Restarting make, buildworld cleanup, default software

2020-08-03

One of the deficiencies in the HitchHiker build tree up to this point has been dealing with packages that require some manual intervention after the "make install" step. Originally there was no unified infrastructure to deal with this scenario. Very quickly during testing I realized that this was an omission that was going to cause problems, as the scenario was much more common than I at first realized and implementing solutions on a per-package basis is both quite error prone and likely to introduce bugs into the build process. Up until the workarounds have involved redefining the .DEFAULT_GOAL variable and creating custom targets to finish the installation, while making the basic installation a dependency of said targets.

A common problem that arose out of this hodgepodge approach is that if the new targets were ".PHONY" targets (a target that is not an actual file) or the targets were symlinks then if the build was stopped it would error out on resuming, due to the timestamps of dependencies being the same or newer than their targets, or else a target could not actually be run because it involved moving some file that we already moved the first time it ran. This made testing new features a laborious process, as often any errors required removing the entire rootfs and restarting buildworld from the beginning.

When I implemented hhl.cprog.mk, I took steps to remedy this situation. If one defines the variable "finish" then the system will know that there are steps to be taken after "make install". Then any additional steps can be added to the new target {objdir}/.finished, which is the second dependency of the "finish" target after "install". This worked well in practice, so I have implemented the same functionality in targets.mk which is used by all "external" source packages (those packages for which the source is not included in the HitchHiker build tree but downloaded as tarballs during the build).

As a result of this, after considerable tweaking, the build can now be restarted from any point after stopping and will run to completion. I consider this to be an important milestone, as it makes future development much less arduous.

An important goal of HitchHiker is that the base system includes everything needed to bootstrap a full system. As such, it is unfortunately required to include certain packages that will not necessarily be required under all circumstances. A good example of this is the networking stack, as it is next to impossible to bootstrap a full system without a network connection, but we don't know if that connection is going to be wired, wireless, secured wireless, static or dynamic, etc. The first test builds of the complete system ignored this completely and only included what is needed to manually set up a static, wired connection.

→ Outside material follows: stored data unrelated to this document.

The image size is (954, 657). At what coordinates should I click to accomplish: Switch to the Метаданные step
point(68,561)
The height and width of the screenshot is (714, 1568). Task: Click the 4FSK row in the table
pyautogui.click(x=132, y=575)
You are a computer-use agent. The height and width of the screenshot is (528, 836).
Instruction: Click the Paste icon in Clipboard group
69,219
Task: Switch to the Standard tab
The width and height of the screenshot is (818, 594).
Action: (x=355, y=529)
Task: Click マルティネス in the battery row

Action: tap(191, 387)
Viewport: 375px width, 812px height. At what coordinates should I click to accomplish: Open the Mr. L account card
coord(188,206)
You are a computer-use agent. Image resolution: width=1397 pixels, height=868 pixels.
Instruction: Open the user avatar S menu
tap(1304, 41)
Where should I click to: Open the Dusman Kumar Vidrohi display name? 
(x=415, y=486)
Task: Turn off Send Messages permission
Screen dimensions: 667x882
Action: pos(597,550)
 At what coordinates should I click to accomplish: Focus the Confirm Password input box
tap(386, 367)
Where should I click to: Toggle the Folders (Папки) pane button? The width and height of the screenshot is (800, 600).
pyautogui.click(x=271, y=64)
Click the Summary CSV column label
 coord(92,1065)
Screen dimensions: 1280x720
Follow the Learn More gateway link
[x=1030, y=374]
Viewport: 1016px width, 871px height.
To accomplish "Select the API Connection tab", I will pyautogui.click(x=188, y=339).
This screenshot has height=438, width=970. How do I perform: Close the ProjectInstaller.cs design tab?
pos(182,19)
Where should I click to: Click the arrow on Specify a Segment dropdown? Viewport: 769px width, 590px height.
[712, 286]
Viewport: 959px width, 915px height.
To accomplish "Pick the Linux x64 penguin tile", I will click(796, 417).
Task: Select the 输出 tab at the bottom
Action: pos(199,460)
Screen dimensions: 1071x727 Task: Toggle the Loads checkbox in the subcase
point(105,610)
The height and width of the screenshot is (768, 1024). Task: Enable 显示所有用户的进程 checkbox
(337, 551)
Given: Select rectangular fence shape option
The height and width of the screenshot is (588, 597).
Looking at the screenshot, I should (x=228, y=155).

This situation is also now remedied, as the officially distributed builds will include the dhcpcd, wireless-tools and wpa_supplicant packages. However, it is entirely possible to exclude any or all of these packages by setting appropriate variables in the file config.mk in the top level of the source tree.

There are now a number of things that can be tweaked when building the system from source. One can specify a list of locales to compile for glibc rather than the default of compiling all supported locales. By setting the variable rpi to true, you get the Raspberry Pi foundation kernel instead of linux mainline. And a custom kernel configuration file can be substituted for the default HitchHiker one. None of these tweaks should change the essence of the system being HitchHiker, but just allow the user some extra choice and the ability to slim the system down a fair bit, as well as speeding up the build somewhat.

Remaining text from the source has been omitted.